Henry (Andrei Dementiev, First Feature Film) is resurrected from the dead and has been turned into a super soldier by his wife Estelle (Haley Bennett, The Equalizer). However because of his new abilities, he is being tracked by the villainous Akan (Danila Kozlovsky, Vampire Academy) who wants to make a whole army of super soldiers like Henry to take over more of the world.
So if you’ve seen the trailer or even the shots from the film which my editor will have put in around this interview, you may have gathered that this film is entirely shot from the first person. It’s a very unique gimmick and to my knowledge, this has only been done once before for a feature film. So the question is, does it work? Surprisingly, the answer is mostly yes. For the action scenes, it has a good go at making you feel like you’ve just done these amazing athletic feats, and so gives you a thrill not many films can do. When Henry is flung into the air, kills a bad guy before perfectly landing a motorcycle to kill someone else and continue his chase, it actually makes you cheer. I don’t think I’ve cheered at an action scene since Mad Max: Fury Road, and that’s the highest compliment I can give a film.
However while the unique use of the camera gives this film it’s best moments, it also has some weaknesses in a weird similarity to the observing protagonist of High-Rise. While scenes such as the motorcycle chase and a particular moment going down an escalator do give you a thrill, the blander action scenes make you want to pick up a controller and start playing. That’s particularly irritating for me as I watch all my movies on a PS4, so I accidentally paused this film a lot. Also for production reasons, the film is forced to do jump cuts during the action scenes. This instantly takes you out of these scenes because you may be in a big thrilling scene and then it feels as if you’ve jumped ten seconds in time. It’s disconcerting and ruins the flow of the action in Hardcore Henry.

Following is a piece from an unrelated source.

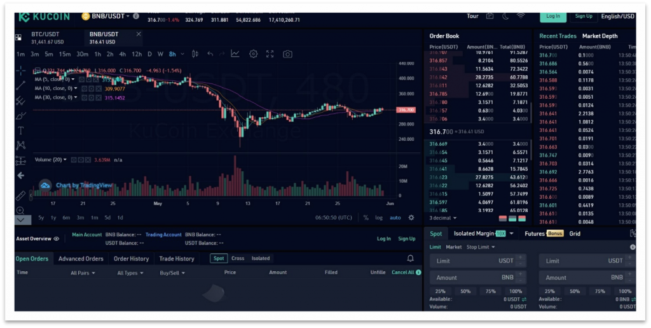Toggle Asset Overview visibility eye
This screenshot has width=651, height=328.
coord(57,239)
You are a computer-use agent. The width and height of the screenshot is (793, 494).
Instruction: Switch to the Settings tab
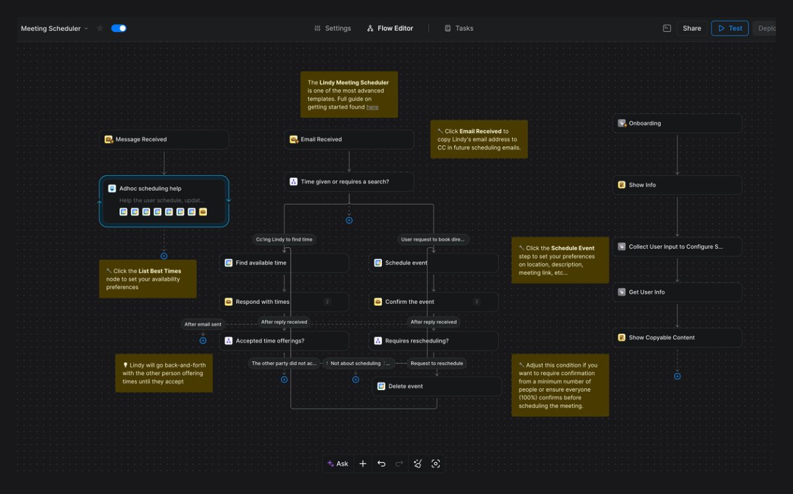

But you can’t rely on a gimmick if you want to be a successful feature film, so we do need a story and other characters. And the film is much weaker on this front. Early on in the film, Henry escapes from the lab he is created in with his wife but when they are on the ground, she is taken away from him. So despite the incredibly novel way to film this movie, the plot is the oldest in the book. If we’re going to continue this Hardcore Henry is like a video game thing, the action is from Call of Duty while the plot is straight out of Super Mario Bros. I’ll admit, there is a pretty good twist at the end which almost justifies this, but we’ve been stuck with the tired plot for too long by then.
And boy, is this villain bad. His motivation is suitably bland, take over the world and steal the girl, and you can see that Danila Kozlovsky is trying to go over the top to make up for that. Yet he makes me realise that what Tim Curry and other British actors did in their performances is actually really tough, because in the end it’s just embarrassing to watch. The best explanation I can come up with is that this is a pale imitation of Jesse Eisenberg’s performance as Lex Luthor from Batman V Superman. Yes, it is that bad.
I’m being a bit cruel on the performances here and that’s not really fair because Sharlto Copley (District 9) is a saving grace. He plays many characters in this film because he plays many clones of one guy who you meet later in the film. And whether he is playing the hippy or the British general type, he is a joy because Copley has so much personality. With the main character being silent, to enforce that it’s actually you, he is a much needed companion for most of the film and he will drag you through the slower bits.
Even though I can’t say this is a great or even a good film, Hardcore Henry is really worth a watch because I think more and more will follow this film’s lead, and it could end up being revolutionary in a way. The action can be a thrill even when on your normal TV, so imagine what this stuff is going to be like when it’s on one of those VR headsets. I can see tonnes of films, where short form or feature length, being done from the first person to make us really think we’re in the movie. Despite having a poor plot, stupid villain and a couple of mediocre action scenes, Hardcore Henry is the start of a trend that’s only going to get bigger over the next few years.